Victims were asked to share the link to the malicious website with five to 20 WhatsApp contacts to claim their free gifts.
“The scammers do so to widen the pool of their potential victims,” said Mr Kravtsov and Mr Egorov.
“After the victim sends the required number of messages, they are redirected to another fraudulent resource … other lottery games [and] scam dating websites … in the worst-case scenario, victims may end up on a malicious or phishing website,” they added.
How does the scam work?
To attract victims to the scam websites, the criminals sent bulk WhatsApp texts and pop-up messages on different browsers.
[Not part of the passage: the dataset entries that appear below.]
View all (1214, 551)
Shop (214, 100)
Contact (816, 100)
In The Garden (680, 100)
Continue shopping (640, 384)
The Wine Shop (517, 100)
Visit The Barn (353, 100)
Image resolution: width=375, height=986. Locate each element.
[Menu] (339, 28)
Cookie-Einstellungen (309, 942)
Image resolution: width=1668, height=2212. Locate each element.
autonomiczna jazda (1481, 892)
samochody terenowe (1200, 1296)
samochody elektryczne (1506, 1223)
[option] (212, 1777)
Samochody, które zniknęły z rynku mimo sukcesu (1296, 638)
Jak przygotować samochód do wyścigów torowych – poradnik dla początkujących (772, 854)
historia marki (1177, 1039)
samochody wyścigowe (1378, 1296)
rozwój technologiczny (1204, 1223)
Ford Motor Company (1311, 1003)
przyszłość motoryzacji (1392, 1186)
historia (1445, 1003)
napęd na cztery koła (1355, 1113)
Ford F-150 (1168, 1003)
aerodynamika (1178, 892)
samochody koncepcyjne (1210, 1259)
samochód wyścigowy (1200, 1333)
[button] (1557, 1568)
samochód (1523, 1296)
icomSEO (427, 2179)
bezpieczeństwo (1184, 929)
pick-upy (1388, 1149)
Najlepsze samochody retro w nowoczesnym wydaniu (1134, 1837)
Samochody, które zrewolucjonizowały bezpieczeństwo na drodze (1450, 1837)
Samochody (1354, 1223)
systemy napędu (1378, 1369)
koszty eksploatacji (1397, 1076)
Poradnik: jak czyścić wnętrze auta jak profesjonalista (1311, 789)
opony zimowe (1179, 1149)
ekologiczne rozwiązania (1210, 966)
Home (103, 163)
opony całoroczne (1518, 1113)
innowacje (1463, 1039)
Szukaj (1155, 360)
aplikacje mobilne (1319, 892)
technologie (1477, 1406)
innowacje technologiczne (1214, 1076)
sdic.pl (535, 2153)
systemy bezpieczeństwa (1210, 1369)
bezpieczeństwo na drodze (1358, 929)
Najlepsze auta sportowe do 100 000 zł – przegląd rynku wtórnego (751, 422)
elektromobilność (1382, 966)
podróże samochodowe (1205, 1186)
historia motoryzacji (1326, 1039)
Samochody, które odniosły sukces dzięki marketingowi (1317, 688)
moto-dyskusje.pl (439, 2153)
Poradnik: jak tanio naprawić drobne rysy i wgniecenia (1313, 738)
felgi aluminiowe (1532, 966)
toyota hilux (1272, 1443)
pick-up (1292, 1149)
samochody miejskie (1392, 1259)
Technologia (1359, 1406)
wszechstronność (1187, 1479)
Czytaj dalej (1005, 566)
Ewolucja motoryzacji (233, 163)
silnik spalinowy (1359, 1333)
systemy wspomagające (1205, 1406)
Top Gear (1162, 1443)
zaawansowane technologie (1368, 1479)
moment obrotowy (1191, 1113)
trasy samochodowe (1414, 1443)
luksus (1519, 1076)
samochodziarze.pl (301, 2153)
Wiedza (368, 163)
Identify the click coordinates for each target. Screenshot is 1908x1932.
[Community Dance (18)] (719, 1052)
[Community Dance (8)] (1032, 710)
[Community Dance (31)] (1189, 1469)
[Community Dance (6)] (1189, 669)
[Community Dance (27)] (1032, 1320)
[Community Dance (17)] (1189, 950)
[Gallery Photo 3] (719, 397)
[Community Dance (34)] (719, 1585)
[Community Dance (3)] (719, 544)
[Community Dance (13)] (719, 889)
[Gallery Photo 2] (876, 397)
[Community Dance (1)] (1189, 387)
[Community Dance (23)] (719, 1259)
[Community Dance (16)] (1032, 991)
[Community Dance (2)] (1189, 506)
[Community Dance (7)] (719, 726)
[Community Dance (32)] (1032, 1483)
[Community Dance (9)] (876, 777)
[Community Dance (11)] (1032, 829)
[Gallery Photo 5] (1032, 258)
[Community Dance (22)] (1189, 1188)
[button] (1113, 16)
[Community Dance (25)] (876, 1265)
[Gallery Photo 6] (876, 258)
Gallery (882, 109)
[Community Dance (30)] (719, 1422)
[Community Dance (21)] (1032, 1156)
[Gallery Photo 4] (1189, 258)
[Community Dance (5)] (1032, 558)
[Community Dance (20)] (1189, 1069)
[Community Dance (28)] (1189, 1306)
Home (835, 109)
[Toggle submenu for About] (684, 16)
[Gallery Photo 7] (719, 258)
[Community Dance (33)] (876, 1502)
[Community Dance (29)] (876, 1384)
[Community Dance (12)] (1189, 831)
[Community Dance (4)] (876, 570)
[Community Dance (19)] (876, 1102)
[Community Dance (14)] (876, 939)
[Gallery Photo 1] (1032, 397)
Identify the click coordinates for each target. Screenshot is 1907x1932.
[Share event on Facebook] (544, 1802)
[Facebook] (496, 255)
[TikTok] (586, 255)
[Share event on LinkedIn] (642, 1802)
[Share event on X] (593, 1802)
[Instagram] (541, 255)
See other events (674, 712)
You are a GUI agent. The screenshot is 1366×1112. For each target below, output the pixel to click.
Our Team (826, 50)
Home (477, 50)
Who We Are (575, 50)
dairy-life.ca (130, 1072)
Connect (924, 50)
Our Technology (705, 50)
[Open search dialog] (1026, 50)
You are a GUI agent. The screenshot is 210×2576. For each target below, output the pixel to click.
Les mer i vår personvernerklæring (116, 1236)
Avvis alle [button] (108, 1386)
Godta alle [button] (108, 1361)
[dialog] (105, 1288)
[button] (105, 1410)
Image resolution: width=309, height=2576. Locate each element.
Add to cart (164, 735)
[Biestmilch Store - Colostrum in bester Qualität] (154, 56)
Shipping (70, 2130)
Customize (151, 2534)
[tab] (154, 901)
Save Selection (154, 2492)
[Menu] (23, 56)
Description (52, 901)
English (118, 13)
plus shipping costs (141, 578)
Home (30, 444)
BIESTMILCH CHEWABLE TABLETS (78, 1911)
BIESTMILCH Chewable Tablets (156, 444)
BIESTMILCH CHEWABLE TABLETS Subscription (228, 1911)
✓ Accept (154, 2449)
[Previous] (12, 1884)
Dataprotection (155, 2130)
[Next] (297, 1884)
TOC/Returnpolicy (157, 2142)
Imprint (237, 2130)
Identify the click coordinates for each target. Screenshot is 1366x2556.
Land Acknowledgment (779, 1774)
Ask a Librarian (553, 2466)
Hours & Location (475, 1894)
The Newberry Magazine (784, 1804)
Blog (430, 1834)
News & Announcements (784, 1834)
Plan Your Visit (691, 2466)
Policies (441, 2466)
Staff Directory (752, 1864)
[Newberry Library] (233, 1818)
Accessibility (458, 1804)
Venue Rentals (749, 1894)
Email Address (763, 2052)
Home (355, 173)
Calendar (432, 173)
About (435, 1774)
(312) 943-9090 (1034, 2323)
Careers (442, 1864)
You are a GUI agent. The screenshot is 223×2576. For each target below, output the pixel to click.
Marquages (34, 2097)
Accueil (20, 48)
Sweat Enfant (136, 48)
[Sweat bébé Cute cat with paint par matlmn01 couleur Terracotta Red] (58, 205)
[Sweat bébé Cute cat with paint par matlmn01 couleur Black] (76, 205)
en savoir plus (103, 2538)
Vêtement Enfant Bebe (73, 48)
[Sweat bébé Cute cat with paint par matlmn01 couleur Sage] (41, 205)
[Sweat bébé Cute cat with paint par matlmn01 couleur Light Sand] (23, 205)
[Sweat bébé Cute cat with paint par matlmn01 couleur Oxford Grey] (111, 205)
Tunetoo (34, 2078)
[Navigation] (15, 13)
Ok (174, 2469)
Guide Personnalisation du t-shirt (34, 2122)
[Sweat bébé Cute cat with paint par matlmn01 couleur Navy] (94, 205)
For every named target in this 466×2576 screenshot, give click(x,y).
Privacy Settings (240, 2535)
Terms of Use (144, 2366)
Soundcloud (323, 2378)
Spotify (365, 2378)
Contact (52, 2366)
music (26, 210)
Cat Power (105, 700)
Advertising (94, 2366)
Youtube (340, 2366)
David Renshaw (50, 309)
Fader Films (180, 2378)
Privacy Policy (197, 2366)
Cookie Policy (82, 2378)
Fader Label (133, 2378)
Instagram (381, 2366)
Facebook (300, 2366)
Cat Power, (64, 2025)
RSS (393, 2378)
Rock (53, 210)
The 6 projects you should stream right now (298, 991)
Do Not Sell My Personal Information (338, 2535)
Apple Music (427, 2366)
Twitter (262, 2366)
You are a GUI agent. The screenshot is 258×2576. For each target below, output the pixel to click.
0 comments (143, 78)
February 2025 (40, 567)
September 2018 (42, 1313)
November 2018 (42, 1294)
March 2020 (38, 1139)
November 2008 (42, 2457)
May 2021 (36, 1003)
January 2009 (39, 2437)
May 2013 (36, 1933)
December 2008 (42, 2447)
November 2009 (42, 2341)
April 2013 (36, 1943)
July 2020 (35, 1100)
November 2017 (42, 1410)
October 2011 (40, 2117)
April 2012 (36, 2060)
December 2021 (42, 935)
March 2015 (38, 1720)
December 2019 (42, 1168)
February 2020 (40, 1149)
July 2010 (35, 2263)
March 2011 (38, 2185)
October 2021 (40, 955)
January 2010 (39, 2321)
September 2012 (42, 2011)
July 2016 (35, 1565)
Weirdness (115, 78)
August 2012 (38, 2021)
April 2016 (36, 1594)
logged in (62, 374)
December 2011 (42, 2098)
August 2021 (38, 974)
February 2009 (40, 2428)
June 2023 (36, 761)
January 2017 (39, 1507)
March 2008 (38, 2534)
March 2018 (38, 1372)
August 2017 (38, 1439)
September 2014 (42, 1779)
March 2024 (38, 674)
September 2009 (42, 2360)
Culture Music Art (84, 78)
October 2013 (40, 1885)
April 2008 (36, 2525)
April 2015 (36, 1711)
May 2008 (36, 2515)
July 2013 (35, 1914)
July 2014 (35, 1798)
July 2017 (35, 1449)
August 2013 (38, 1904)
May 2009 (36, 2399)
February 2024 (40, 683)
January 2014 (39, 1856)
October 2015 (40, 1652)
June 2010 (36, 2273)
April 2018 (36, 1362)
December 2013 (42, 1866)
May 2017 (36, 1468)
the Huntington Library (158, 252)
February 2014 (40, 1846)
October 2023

The first Blogspot account related to the fraudsters was registered in August 2013. Account registrations peaked in 2018 and the threat actors continued creating new accounts until last year. On some of the accounts, the criminals continue to create fraudulent pages that hide behind the names and respectability of several brands, said Group-IB.
Users fall victim to the schemes by agreeing to take part in a promotion supposedly organised by a famous brand, a government organisation or a celebrity, said Mr Kravtsov and Mr Egorov.
“Victims are promised they could win a prize or money, play the ‘wheel of fortune’ or get a job by completing a survey.”
How to avoid these scams
- Be cautious when following links that allegedly lead to the website of a specific company, celebrity or state agency and trust links from official resources only, such as verified accounts on social media or messenger applications, said Group-IB.
- Enter confidential data and bank card details on trusted websites only.
- Verify the information about promotions and giveaways on the official accounts of brands, state agencies or celebrities.